- TEXT SEGMENT:
****

Christina A. Gonzales’s Top Nutrition Tips

What are the biggest challenges with food in Filipino culture? 

A challenge I hear a lot about is the difficulty of eating well at work. Unfortunately, many workplaces in the Philippines are surrounded by fast food chains, which leaves few options for healthy eating. When you don’t bring your own meals to work, or when there aren’t healthy options nearby, it’s easy to see why so many people default to fast food.

Another challenge of Filipino food culture is the limited variety in vegetables. Many Filipinos eat one or two kinds of vegetables, but with nutrition, variety is key. Variety is how you ingest more diverse nutrients and support your cognitive health. I would recommend switching up the vegetables and fruits that you consume so you can have a more well-balanced diet.

What small steps do you recommend for Filipinos to nourish themselves with food?

Review your basic nutrition. Your meals should always be composed of three basic food groups: Go, Grow and Glow. Go foods are fats and carbohydrates that provide energy. Grow foods are high in protein and help you remain physically strong. Glow foods are plentiful in vitamins, which help you feel good, promote proper brain functioning, and protect you from illness. If you can get these three food groups down, you’ll be starting off on a great note.

Filipinos should also be familiar with Pinggang Pinoy. Pinggang Pinoy serves as visual tool to help Filipinos adopt healthy eating habits at meal times by delivering effective dietary and healthy lifestyle messages. Pinggang Pinoy, literally translated as Filipino Plate, is a visual representation of what a person should consume on a per meal basis. It is a plate-based food guide that features the right proportion of food that contains the right nutrients needed by the body of an average adult.

What do you recommend for someone who has fallen off with their healthy habits?

  1. Eat breakfast. There’s no better way to start your morning than with a healthy breakfast.
  2. Have five meals per day: three major meals and two snacks.
  3. Have an active lifestyle. Nutrition, while important, is just one pillar of your health. Try to incorporate movement into your day — even a little bit at a time makes a difference.

****

- DATA SUPPLIED:
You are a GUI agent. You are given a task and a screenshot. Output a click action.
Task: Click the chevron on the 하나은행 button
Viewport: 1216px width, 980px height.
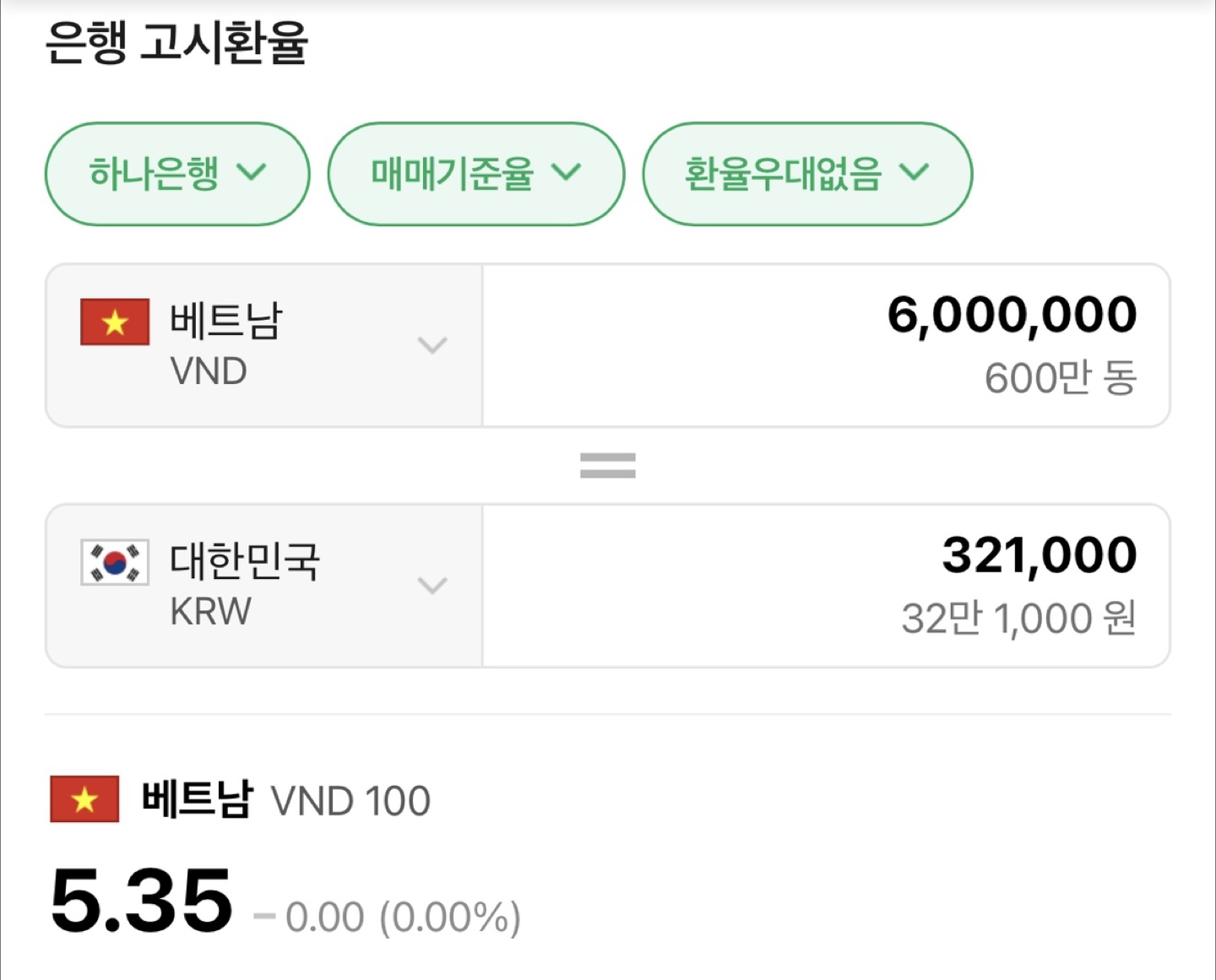[251, 173]
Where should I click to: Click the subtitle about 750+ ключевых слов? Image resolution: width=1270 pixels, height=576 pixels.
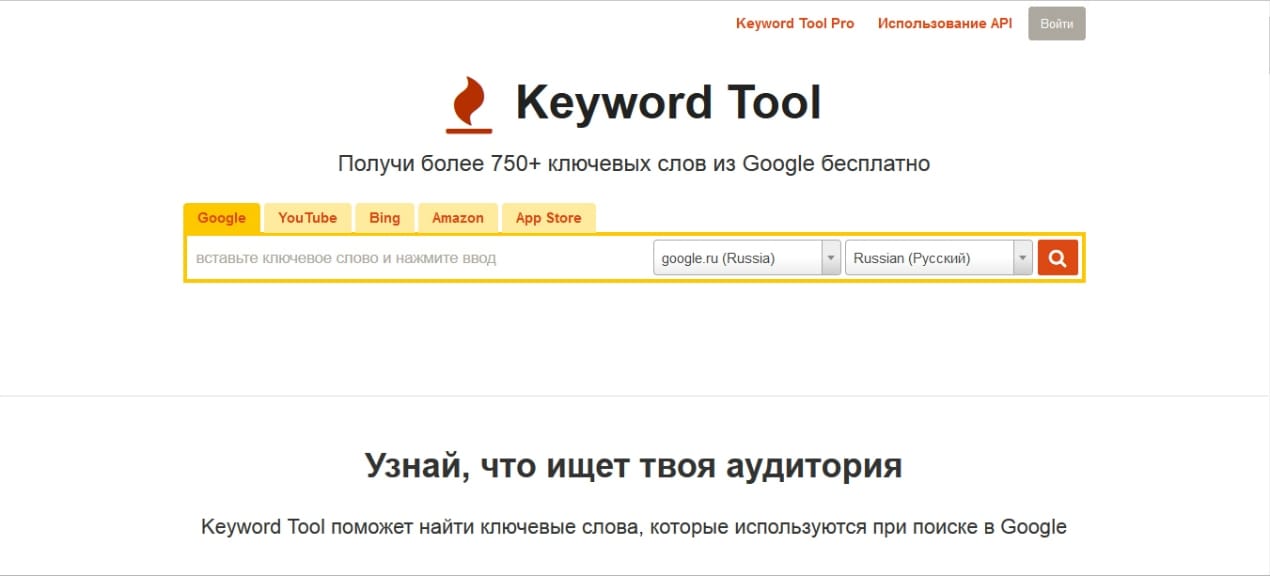tap(634, 163)
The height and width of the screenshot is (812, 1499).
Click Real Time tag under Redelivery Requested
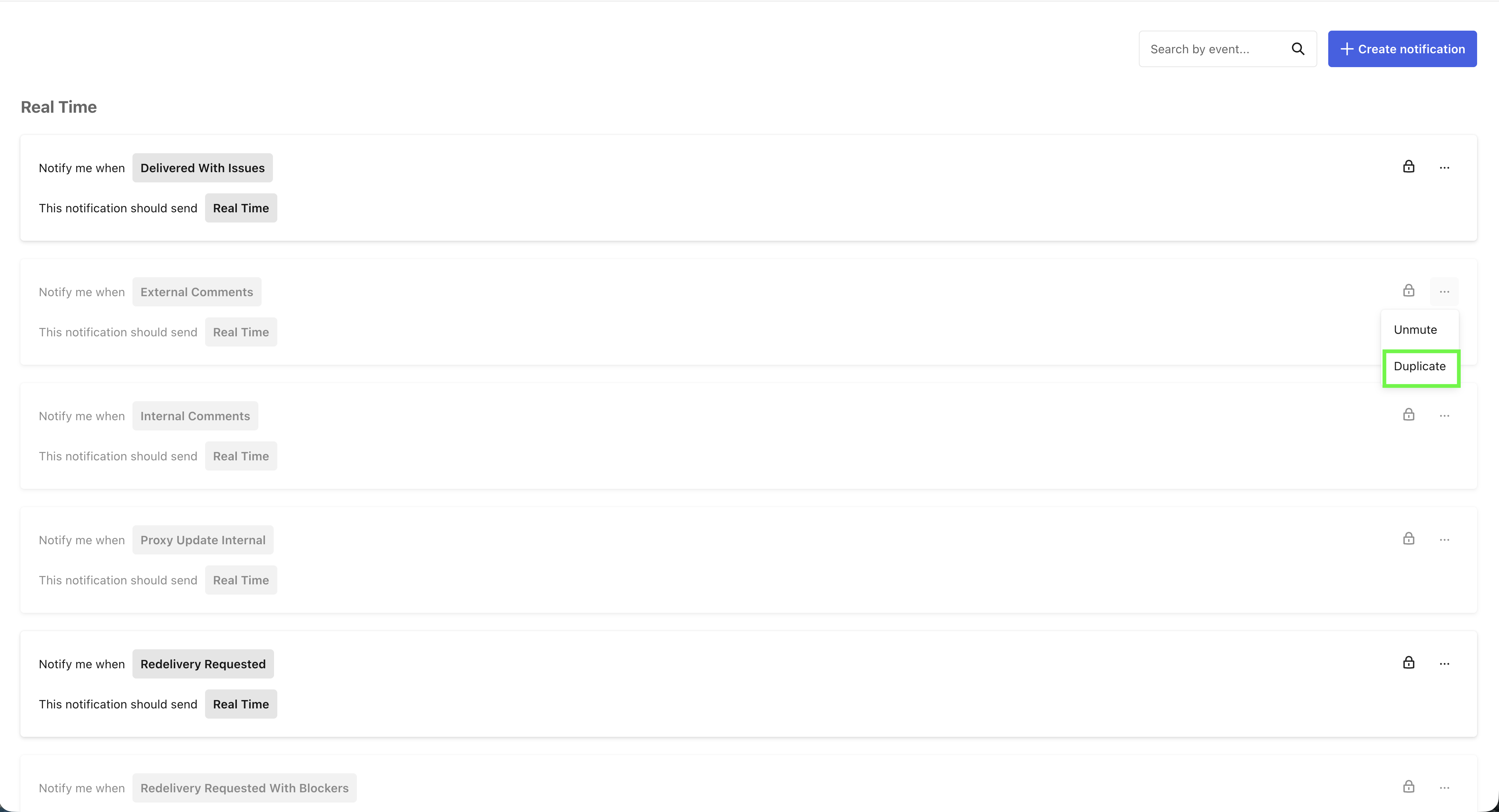click(240, 704)
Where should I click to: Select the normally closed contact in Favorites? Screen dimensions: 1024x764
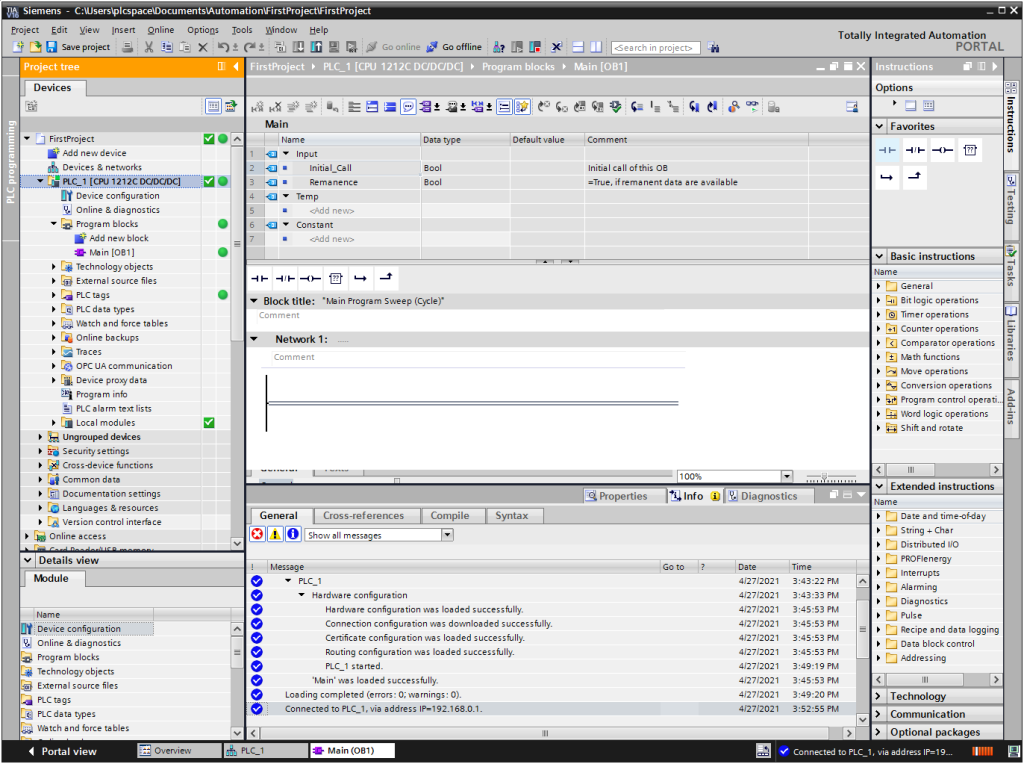point(914,150)

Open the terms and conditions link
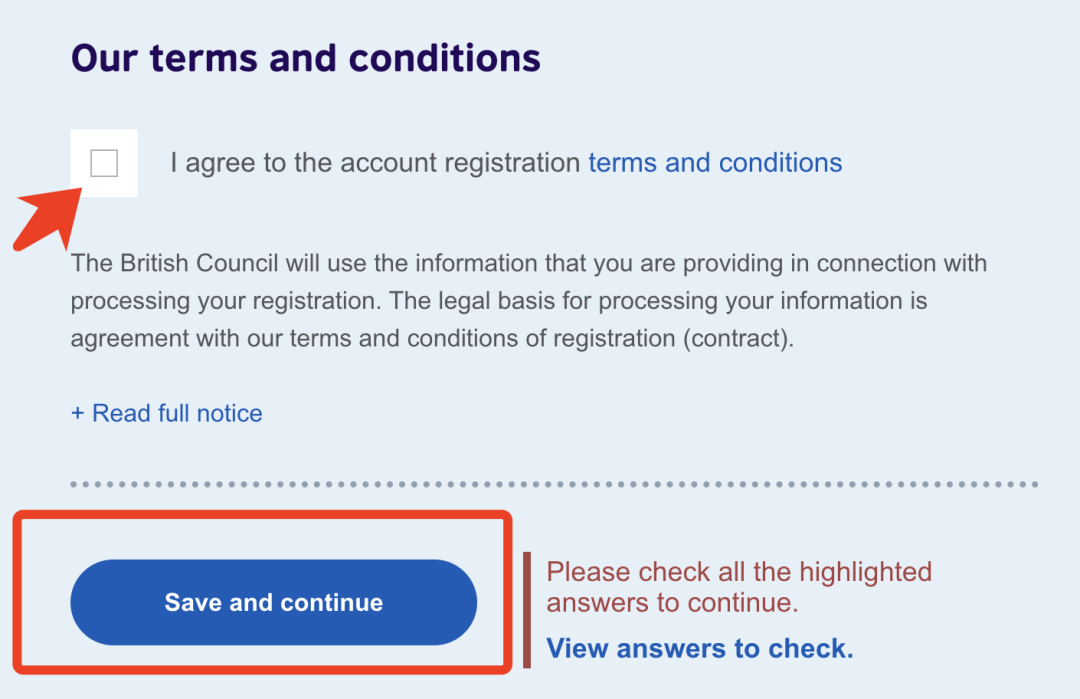click(715, 163)
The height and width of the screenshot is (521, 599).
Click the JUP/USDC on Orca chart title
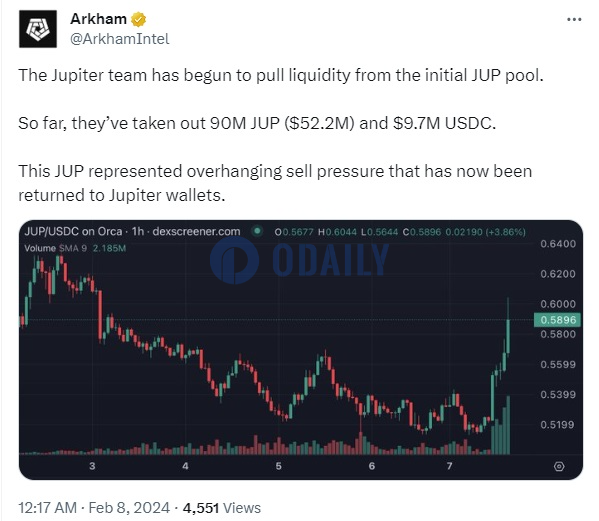click(73, 231)
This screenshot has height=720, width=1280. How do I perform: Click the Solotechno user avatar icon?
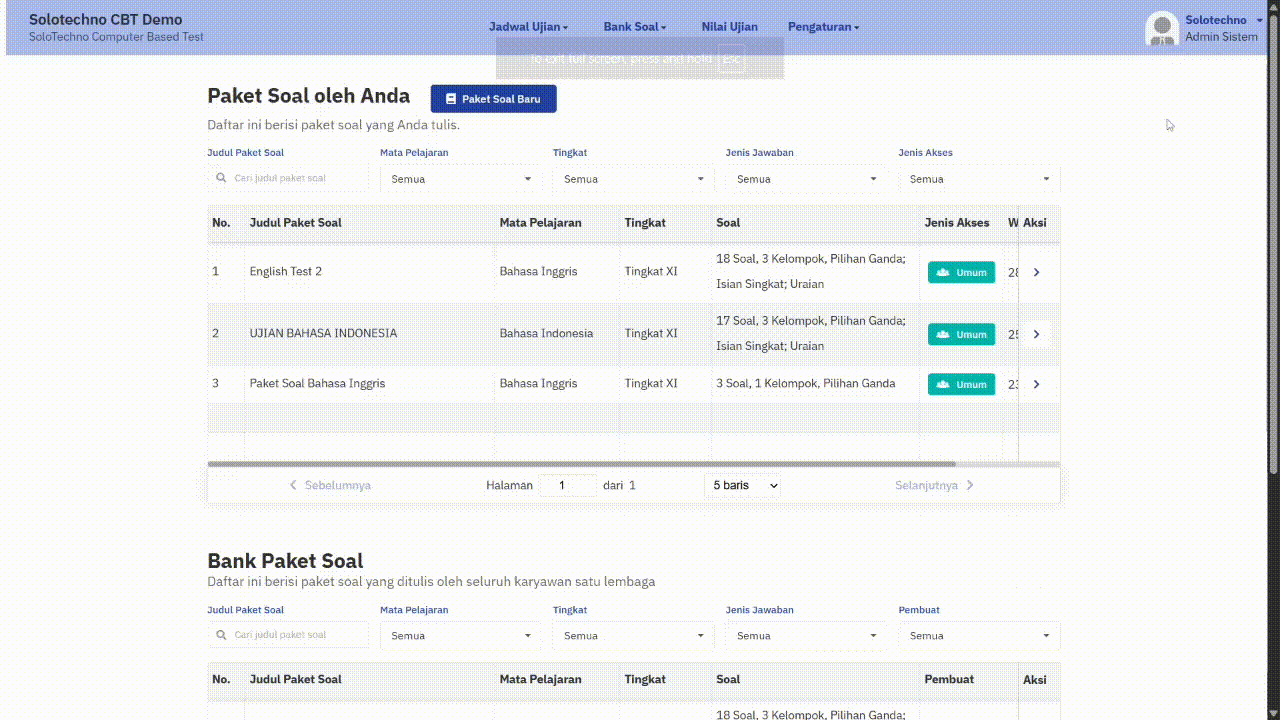point(1162,28)
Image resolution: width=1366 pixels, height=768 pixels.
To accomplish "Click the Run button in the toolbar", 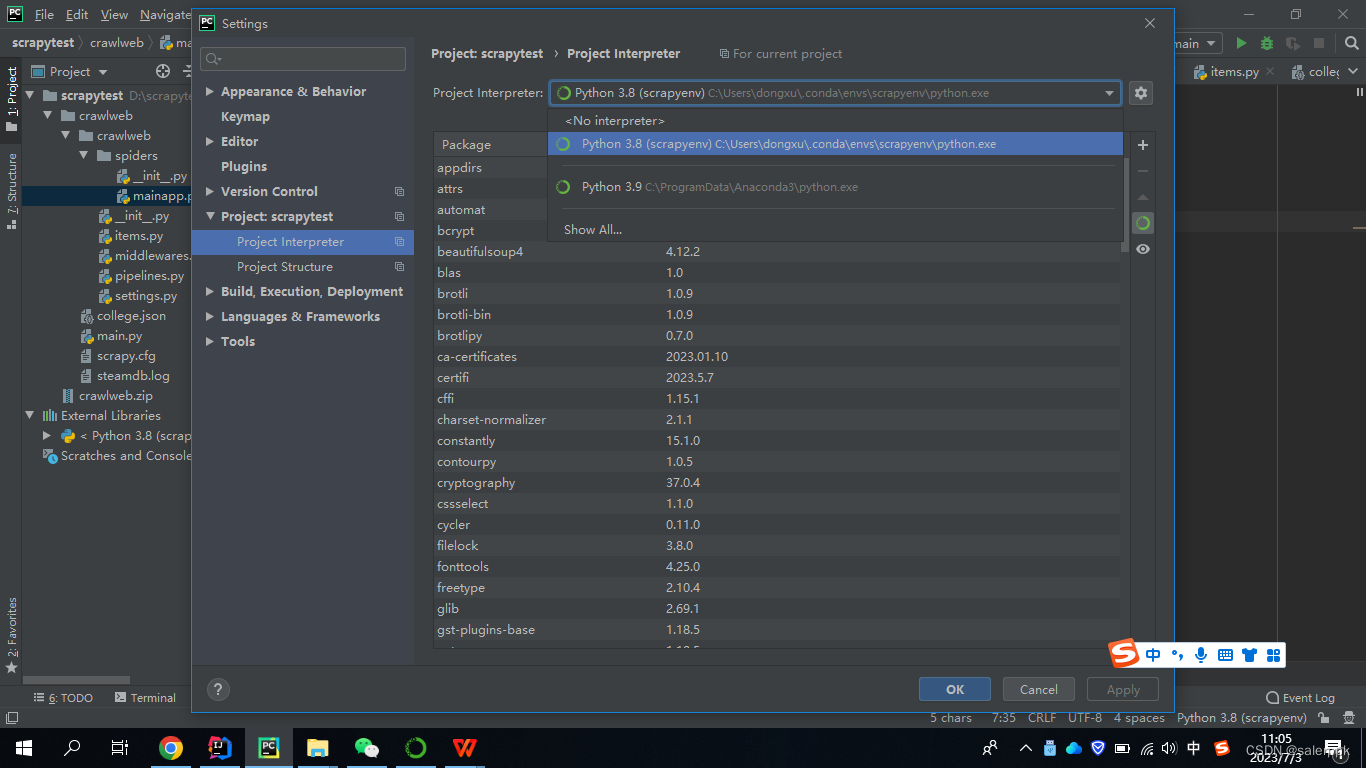I will point(1240,43).
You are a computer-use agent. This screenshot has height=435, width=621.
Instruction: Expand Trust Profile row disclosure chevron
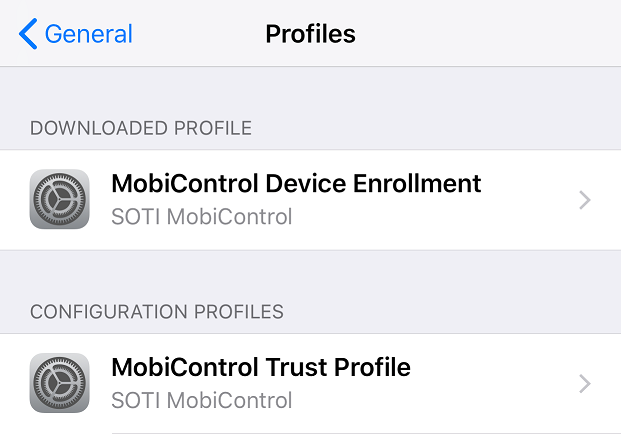pyautogui.click(x=585, y=384)
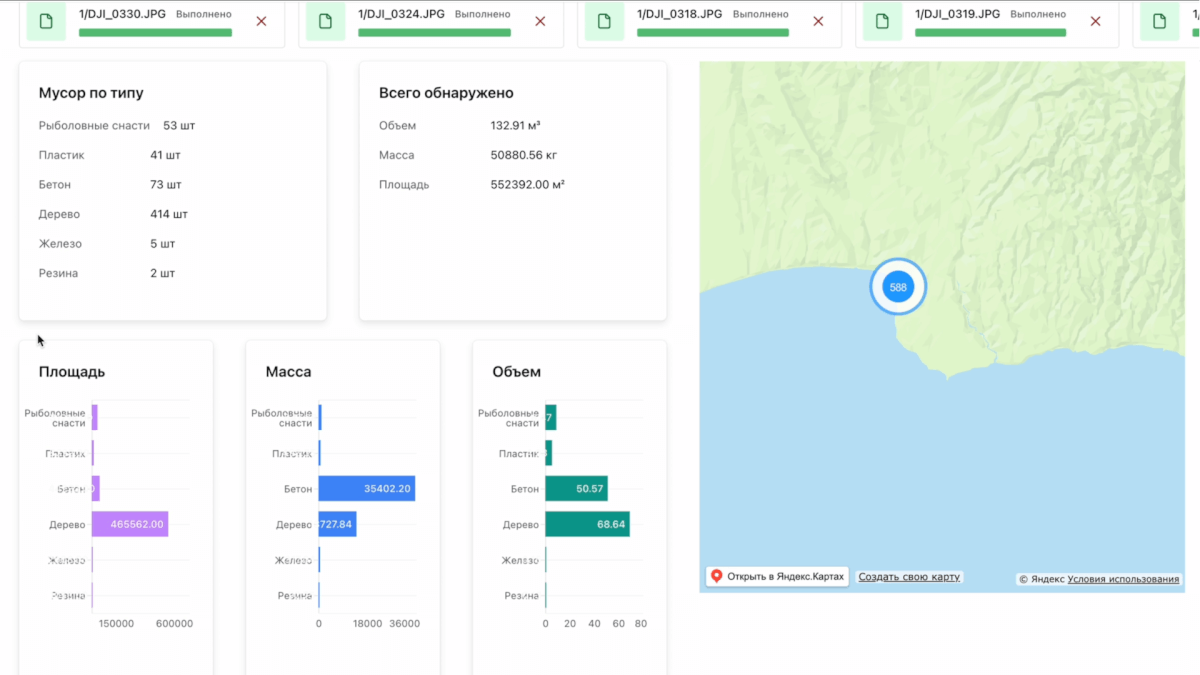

****

- EXERCISE DESCRIPTION:
Decide whether each statement agrees with the nutrition tips text. Answer yes or no for each, and quote the words of the text that settle it.
1. Go foods are high in protein and help you remain physically strong.
2. Pinggang Pinoy is literally translated as Filipino Plate.
3. The tips recommend four meals per day.

- WRITTEN RESPONSE:
1. No: "Go foods are fats and carbohydrates that provide energy."
2. Yes: "Pinggang Pinoy, literally translated as Filipino Plate"
3. No: "Have five meals per day: three major meals and two snacks."